• [Stored items]
+ + + + + + +

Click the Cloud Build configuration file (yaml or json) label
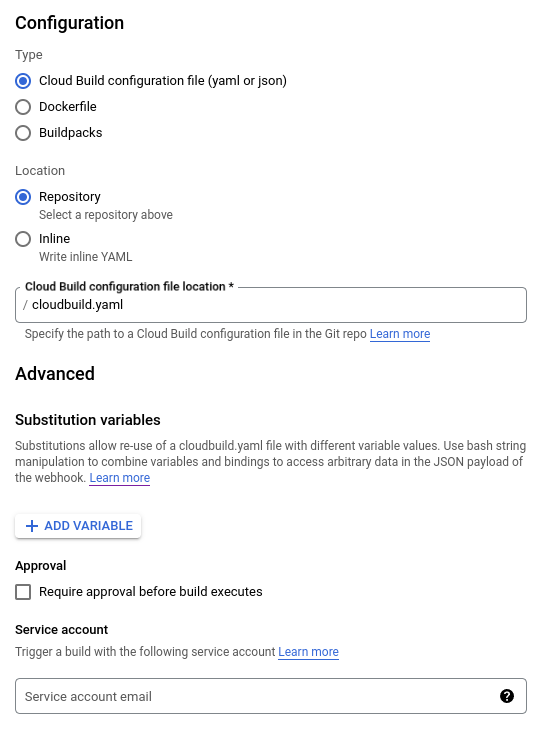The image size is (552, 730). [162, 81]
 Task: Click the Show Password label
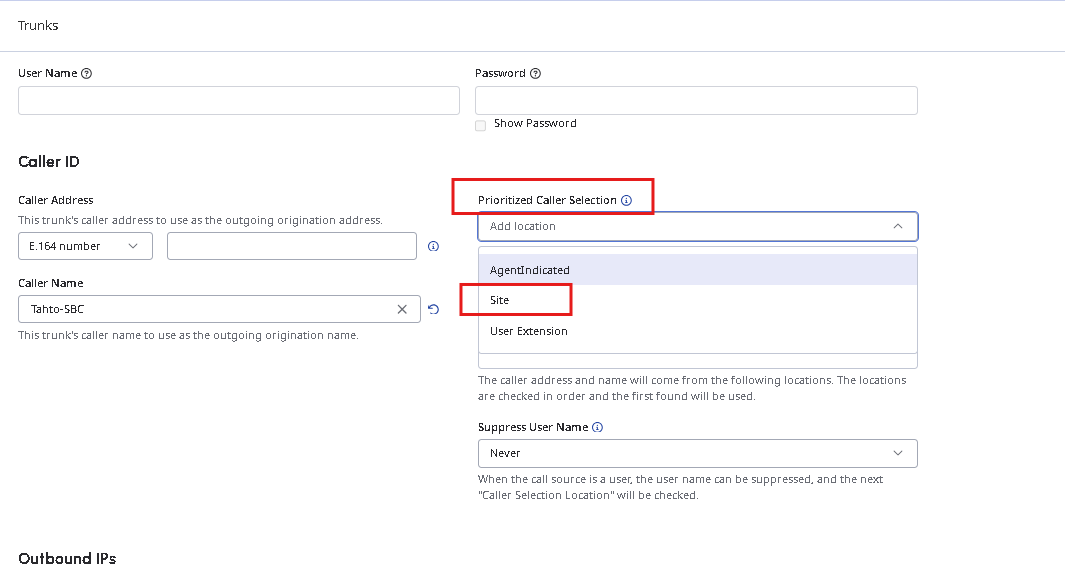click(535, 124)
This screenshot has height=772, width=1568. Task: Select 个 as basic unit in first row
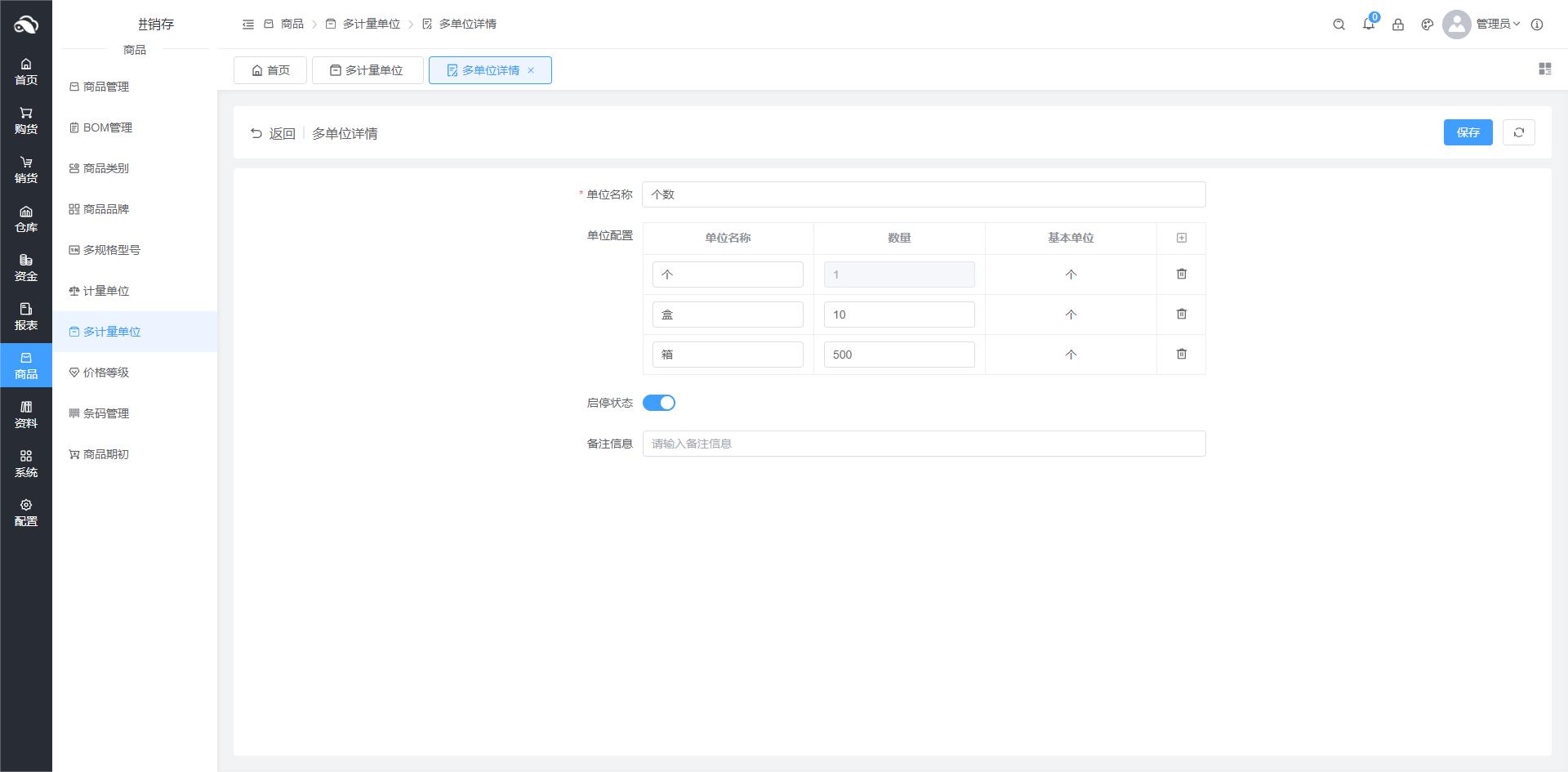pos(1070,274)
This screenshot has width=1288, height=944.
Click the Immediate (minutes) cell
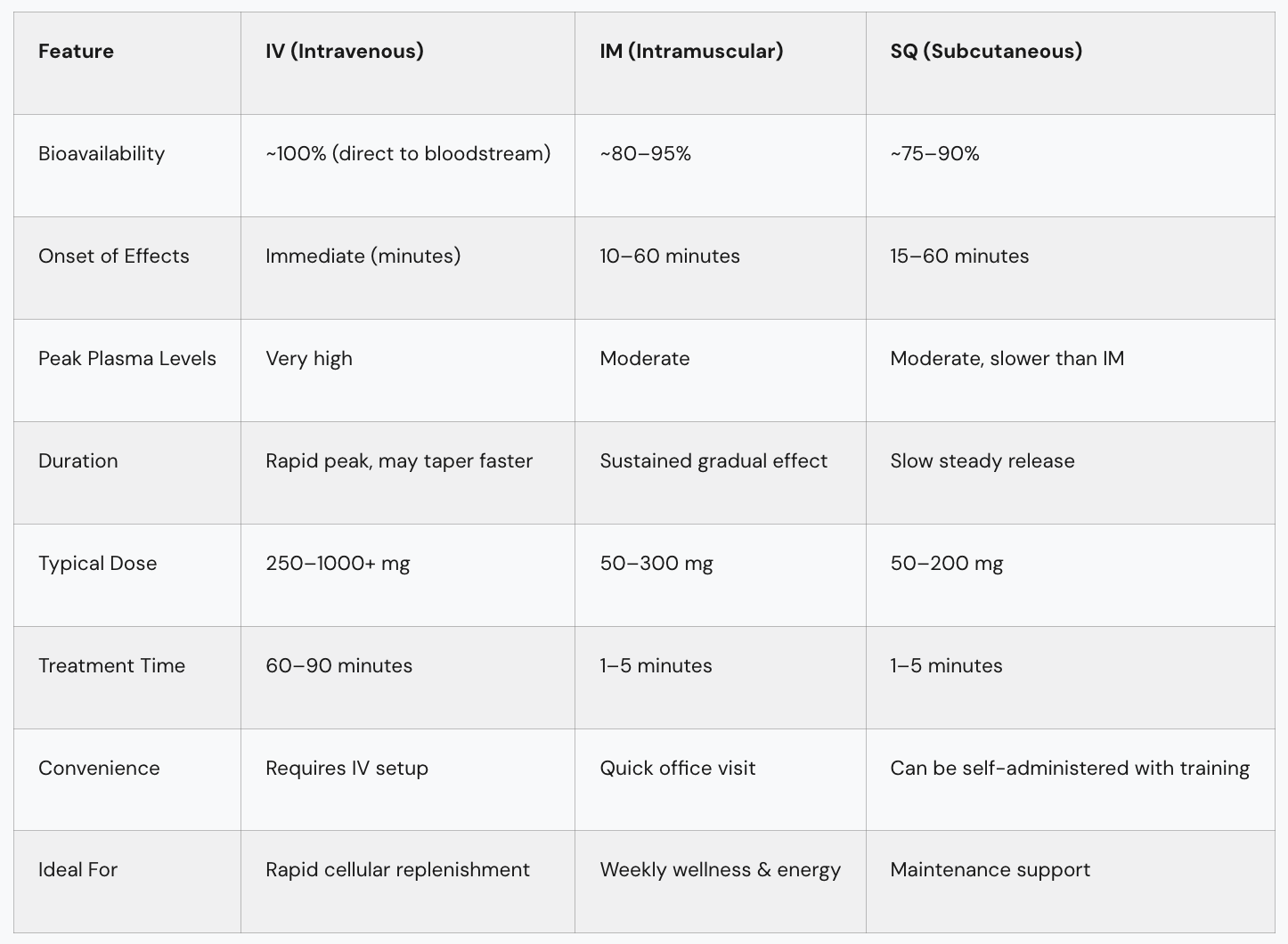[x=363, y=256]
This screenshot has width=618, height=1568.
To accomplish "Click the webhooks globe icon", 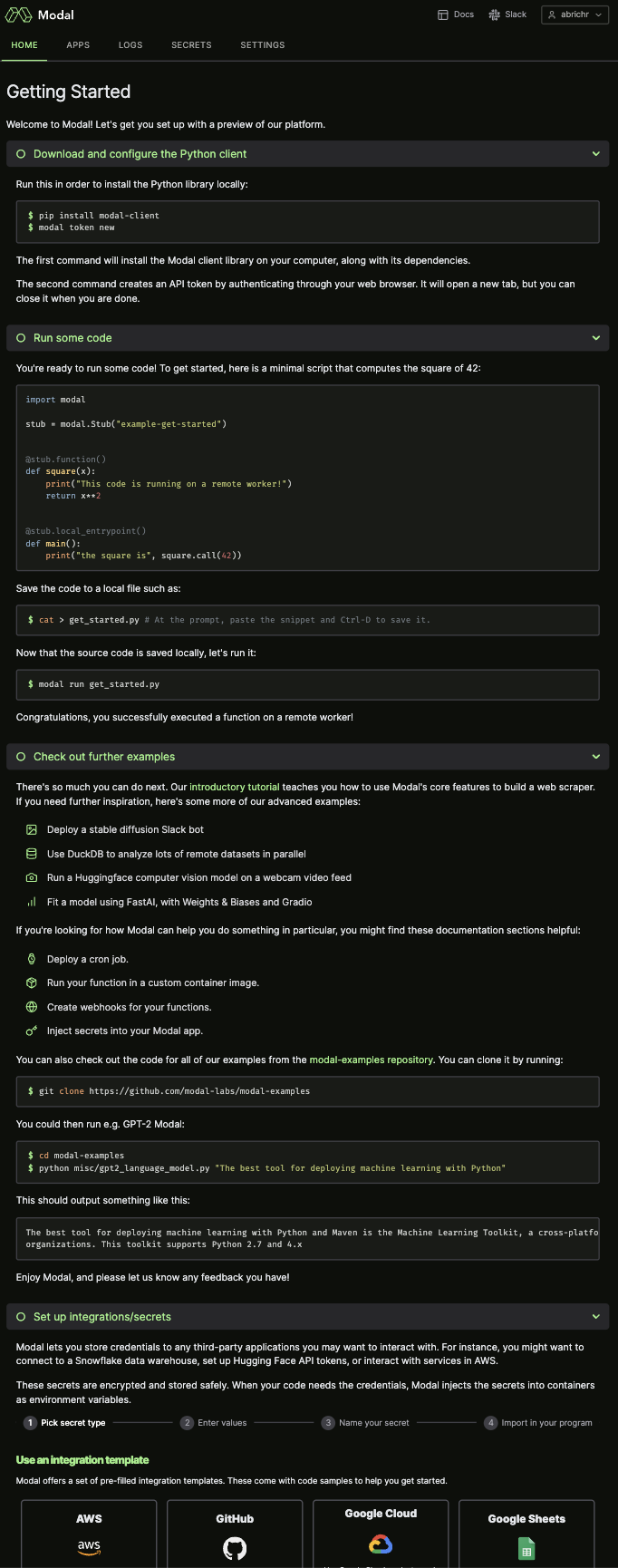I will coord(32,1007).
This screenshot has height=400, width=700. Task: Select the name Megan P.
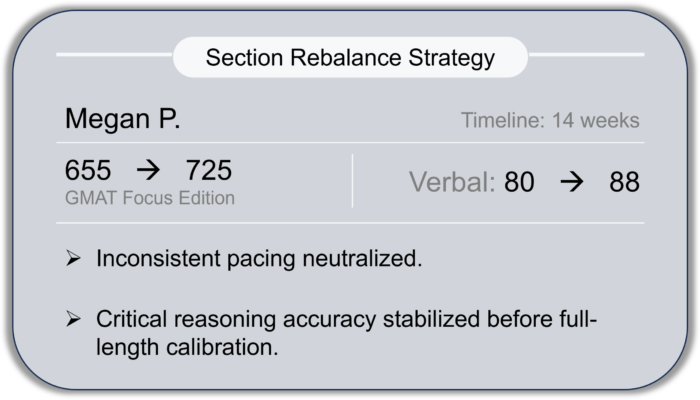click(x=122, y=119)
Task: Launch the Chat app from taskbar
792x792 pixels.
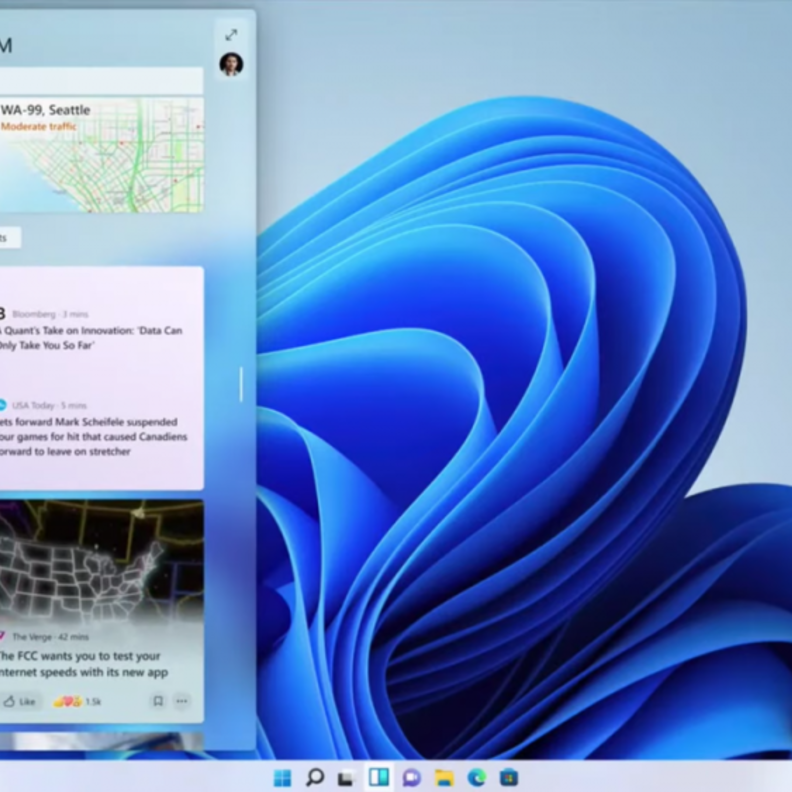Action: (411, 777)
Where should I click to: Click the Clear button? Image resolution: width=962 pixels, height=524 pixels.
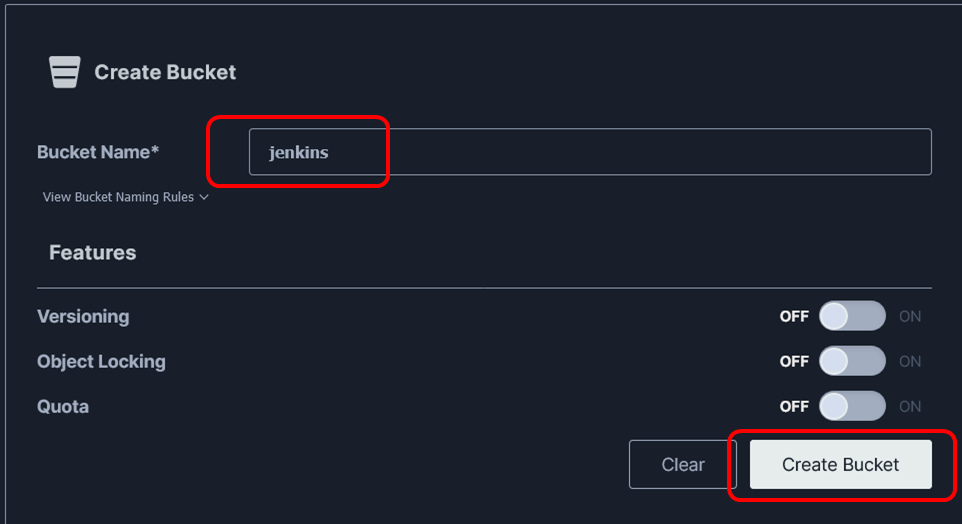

+ + + + + + +

• [Your objective]
The answer must be an exact transcription of the lines from the one containing "Task: Launch the Chat app from taskbar" through the last line of the records above, both included, with no pictures.

• [Expected answer]
Task: Launch the Chat app from taskbar
792x792 pixels.
Action: (411, 777)
Where should I click to: Click the Clear button? Image resolution: width=962 pixels, height=524 pixels.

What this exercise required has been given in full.